I shivered as you lit another candle and dropped the mangled match to the ground,
We were tucked away in the woods in the cabin your grandfather had built with his hands
Outside the trees swayed knowingly as the wind slipped through the branches,
You opened your eyes and took my hand sending a sharp breath to out the candle,
The dark sky offered little light as we passed through the door hanging crooked on its hinges and I shivered again wondering what this all meant, and followed you into a clearing. The dove had flown home and the creatures of the night had come crawling, waiting for us to surrender. Shadow people stood just beyond the circle of stone you had made in the morning, and a feeling in the air was a clear message of warning. But I could not run now, I had given you everything, blood drops like candle wax on the scroll from your old book, and a strand of my hair, collected bones with you down by the river...
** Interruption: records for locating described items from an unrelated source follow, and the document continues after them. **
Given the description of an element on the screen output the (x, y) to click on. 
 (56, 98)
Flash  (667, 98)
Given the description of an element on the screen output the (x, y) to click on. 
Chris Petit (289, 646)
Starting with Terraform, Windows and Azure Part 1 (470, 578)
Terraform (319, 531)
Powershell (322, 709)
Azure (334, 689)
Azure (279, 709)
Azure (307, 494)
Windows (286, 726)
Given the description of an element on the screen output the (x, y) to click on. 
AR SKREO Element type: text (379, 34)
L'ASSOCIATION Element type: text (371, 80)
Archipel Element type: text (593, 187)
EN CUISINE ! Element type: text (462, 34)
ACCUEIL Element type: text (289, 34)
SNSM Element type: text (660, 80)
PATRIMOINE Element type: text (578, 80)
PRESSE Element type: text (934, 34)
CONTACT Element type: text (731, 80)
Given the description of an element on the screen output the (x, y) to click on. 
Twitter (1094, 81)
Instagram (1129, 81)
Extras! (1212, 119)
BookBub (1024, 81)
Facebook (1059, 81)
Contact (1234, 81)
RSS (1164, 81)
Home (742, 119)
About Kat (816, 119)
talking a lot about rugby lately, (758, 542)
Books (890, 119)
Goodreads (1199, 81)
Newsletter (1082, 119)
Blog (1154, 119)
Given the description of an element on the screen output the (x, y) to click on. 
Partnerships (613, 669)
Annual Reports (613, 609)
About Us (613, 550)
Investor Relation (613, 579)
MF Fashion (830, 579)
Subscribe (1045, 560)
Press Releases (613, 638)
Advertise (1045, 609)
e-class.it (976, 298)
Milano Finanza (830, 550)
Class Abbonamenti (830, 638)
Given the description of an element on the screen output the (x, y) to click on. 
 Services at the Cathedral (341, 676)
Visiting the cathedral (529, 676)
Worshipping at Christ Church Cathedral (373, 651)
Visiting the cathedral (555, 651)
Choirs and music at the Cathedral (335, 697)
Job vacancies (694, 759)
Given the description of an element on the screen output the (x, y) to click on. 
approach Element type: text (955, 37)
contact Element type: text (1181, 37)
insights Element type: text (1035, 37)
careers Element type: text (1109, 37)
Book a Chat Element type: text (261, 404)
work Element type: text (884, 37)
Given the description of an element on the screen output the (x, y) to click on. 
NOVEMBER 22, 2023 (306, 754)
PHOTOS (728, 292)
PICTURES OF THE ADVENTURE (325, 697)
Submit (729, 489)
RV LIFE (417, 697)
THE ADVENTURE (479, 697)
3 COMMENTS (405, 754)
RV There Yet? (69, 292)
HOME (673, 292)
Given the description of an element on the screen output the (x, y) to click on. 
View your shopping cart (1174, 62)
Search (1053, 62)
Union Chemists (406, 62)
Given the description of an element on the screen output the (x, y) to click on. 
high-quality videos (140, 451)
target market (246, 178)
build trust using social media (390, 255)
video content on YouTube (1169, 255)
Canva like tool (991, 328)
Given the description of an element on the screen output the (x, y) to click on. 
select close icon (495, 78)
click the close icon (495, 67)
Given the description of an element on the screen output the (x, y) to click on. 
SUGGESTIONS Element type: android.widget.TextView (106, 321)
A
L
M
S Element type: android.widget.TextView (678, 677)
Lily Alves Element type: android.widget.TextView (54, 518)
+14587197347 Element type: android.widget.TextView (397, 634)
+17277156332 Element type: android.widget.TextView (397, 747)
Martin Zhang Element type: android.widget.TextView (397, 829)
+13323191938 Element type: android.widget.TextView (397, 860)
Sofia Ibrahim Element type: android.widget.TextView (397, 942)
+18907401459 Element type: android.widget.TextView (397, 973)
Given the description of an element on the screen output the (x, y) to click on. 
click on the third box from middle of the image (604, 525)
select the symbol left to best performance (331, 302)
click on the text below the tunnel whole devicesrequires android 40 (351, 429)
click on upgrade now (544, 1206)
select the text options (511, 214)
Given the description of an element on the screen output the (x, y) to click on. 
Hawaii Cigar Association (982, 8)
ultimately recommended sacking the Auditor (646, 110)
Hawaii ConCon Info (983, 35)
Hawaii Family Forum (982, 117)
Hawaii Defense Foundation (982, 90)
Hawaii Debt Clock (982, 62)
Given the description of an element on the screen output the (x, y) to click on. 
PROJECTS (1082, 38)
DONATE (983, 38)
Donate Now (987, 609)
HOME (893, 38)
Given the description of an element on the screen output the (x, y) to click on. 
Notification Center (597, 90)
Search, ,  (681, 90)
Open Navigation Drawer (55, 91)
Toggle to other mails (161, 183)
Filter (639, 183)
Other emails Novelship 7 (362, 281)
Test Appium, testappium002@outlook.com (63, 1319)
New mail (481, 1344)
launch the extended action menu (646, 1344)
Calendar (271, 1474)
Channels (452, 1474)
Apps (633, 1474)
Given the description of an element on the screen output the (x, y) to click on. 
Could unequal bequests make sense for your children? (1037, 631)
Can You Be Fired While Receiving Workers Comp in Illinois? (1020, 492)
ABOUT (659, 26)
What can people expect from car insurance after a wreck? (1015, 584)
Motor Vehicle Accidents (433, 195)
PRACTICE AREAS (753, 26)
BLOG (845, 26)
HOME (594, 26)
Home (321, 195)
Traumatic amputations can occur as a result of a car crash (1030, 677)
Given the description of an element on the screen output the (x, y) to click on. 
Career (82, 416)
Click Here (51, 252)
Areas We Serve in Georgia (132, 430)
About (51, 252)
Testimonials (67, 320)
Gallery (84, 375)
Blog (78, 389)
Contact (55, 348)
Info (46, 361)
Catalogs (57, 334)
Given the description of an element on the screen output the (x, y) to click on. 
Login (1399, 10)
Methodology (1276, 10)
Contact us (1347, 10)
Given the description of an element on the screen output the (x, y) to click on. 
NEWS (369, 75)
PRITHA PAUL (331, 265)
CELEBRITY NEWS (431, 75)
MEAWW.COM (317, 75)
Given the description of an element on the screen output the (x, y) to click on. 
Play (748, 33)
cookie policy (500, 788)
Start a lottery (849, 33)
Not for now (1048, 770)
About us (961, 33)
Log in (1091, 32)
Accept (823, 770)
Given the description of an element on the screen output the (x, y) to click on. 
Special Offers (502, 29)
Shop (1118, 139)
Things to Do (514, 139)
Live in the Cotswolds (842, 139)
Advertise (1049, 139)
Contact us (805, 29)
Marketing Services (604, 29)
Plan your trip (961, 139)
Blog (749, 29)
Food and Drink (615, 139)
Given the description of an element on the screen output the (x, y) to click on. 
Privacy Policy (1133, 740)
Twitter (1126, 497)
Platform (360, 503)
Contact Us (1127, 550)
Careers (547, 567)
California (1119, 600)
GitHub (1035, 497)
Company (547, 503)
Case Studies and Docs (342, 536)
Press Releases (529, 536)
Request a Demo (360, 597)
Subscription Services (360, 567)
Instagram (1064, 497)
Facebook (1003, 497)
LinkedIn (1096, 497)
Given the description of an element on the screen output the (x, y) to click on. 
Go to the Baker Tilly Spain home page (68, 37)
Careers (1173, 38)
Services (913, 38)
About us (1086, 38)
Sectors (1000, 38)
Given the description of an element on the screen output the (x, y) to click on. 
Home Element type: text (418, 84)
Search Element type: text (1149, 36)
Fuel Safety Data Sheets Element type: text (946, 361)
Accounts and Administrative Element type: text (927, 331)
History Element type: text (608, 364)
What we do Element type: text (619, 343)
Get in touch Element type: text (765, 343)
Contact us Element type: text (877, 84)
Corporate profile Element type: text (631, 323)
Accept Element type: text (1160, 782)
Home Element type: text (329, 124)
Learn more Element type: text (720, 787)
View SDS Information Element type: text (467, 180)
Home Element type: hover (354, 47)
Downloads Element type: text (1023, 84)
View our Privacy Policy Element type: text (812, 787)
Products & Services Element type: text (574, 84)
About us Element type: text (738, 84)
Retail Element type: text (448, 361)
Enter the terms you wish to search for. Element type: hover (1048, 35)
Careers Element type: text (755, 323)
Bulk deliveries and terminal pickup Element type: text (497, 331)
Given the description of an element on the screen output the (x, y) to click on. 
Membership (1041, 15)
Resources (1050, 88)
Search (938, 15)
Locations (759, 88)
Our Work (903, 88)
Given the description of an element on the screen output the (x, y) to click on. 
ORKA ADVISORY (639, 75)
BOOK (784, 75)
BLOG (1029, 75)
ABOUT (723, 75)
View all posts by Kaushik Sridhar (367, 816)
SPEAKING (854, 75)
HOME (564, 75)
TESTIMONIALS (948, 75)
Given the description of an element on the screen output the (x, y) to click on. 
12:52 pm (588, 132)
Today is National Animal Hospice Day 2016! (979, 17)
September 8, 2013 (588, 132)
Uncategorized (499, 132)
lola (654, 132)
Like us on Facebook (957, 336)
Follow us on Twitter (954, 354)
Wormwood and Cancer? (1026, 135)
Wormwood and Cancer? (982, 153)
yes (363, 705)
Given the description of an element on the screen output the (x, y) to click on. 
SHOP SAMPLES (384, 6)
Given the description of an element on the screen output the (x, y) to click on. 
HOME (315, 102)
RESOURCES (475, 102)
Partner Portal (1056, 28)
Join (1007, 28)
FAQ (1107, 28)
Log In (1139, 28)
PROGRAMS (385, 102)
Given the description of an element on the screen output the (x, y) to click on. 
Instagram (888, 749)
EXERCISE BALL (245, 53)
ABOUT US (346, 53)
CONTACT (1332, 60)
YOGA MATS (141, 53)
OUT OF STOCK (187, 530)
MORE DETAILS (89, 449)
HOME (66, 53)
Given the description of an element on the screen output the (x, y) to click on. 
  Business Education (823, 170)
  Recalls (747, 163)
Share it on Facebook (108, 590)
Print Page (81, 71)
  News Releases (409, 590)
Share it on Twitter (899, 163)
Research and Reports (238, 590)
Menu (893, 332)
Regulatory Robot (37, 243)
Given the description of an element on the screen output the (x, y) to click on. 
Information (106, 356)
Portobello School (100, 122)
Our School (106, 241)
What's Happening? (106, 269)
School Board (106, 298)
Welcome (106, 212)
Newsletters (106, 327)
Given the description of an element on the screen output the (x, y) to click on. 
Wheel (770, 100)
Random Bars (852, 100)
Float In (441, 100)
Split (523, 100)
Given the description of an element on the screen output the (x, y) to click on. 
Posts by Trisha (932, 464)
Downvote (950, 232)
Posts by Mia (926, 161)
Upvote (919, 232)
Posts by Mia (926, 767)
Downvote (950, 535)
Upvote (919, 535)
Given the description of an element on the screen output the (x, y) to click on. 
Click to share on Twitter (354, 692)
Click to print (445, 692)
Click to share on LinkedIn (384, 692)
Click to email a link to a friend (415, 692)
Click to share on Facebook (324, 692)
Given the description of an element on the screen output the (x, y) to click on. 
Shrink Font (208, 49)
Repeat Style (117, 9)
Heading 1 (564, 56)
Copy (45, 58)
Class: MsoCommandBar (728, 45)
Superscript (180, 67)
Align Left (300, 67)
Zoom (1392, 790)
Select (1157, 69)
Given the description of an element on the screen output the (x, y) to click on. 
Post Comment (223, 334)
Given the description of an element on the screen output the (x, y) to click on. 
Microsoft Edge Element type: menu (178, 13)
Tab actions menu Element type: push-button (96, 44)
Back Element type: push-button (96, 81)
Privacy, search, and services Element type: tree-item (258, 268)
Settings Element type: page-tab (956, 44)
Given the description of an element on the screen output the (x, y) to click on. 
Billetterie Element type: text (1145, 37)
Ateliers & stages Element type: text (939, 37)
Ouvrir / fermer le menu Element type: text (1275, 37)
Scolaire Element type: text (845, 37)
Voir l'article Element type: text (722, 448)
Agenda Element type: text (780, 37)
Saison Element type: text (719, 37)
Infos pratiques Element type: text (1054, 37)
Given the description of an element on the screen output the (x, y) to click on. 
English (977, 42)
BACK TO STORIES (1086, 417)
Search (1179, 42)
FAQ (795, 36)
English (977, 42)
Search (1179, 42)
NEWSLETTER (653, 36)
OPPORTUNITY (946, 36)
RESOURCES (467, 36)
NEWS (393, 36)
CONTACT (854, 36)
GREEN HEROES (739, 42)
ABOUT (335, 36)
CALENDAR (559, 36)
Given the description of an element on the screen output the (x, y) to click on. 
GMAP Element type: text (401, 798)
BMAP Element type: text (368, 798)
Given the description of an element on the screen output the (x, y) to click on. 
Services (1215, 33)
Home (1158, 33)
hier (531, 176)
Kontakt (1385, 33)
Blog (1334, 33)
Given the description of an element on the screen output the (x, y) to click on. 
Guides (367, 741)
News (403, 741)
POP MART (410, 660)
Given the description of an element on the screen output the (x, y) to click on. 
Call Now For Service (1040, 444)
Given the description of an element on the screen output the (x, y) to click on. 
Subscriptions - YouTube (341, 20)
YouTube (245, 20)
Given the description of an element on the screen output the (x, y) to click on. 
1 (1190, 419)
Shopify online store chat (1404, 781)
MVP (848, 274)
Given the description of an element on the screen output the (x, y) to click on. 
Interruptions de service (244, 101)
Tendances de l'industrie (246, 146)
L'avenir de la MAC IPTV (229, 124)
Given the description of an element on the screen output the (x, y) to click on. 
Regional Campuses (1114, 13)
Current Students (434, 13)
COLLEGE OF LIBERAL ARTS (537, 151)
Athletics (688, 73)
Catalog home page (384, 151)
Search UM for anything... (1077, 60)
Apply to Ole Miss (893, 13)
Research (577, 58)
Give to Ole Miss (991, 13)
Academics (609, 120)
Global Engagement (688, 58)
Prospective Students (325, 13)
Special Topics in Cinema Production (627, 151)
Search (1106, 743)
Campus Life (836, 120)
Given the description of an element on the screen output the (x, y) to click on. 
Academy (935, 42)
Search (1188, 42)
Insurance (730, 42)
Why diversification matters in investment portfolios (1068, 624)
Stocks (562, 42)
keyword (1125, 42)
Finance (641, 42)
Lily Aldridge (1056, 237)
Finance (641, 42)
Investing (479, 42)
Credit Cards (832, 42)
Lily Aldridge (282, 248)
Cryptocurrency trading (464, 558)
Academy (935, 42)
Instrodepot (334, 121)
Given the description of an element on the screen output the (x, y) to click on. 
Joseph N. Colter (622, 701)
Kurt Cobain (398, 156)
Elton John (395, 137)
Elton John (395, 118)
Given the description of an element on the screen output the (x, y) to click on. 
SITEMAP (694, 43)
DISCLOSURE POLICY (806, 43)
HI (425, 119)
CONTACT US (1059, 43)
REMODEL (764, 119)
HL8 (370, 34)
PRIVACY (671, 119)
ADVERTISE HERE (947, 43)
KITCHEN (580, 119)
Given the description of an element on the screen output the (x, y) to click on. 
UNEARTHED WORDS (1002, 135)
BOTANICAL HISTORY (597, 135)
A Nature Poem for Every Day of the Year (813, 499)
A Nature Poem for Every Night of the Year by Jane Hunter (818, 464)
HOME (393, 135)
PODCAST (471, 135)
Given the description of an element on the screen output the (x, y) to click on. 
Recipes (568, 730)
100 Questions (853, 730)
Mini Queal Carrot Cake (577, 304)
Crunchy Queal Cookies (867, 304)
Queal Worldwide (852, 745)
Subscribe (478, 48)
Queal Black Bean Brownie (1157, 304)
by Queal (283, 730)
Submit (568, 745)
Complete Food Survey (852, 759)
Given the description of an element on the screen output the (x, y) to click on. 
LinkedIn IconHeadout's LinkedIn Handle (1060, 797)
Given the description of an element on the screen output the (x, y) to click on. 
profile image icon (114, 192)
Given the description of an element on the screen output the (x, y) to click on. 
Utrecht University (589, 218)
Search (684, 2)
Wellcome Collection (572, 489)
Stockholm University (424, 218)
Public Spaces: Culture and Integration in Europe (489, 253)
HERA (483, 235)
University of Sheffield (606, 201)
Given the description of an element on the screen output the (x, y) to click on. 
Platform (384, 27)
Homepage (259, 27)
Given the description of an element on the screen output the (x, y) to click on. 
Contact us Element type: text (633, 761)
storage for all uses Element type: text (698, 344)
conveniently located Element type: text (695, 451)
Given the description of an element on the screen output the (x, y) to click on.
The old trees were alive I could feel them bending to get a better look at the lady in grey.
I was thin like prairie grass, bending to the will of the wind, the air had grown thick and embers whooshed past my face leaving tiny marks like fireflies in the dark. I prayed for my soul but knew there was no telling just how far we had traveled down the road to the end. When the wind finally slowed and the branches gave way there was only a clearing there. Just a stone and a thistle with feather in the middle and the rain fell steadily onto the grass. No one heard the calling, the night sky swallowed the last breath of the lady in grey and the woman who came with her to meet her own death.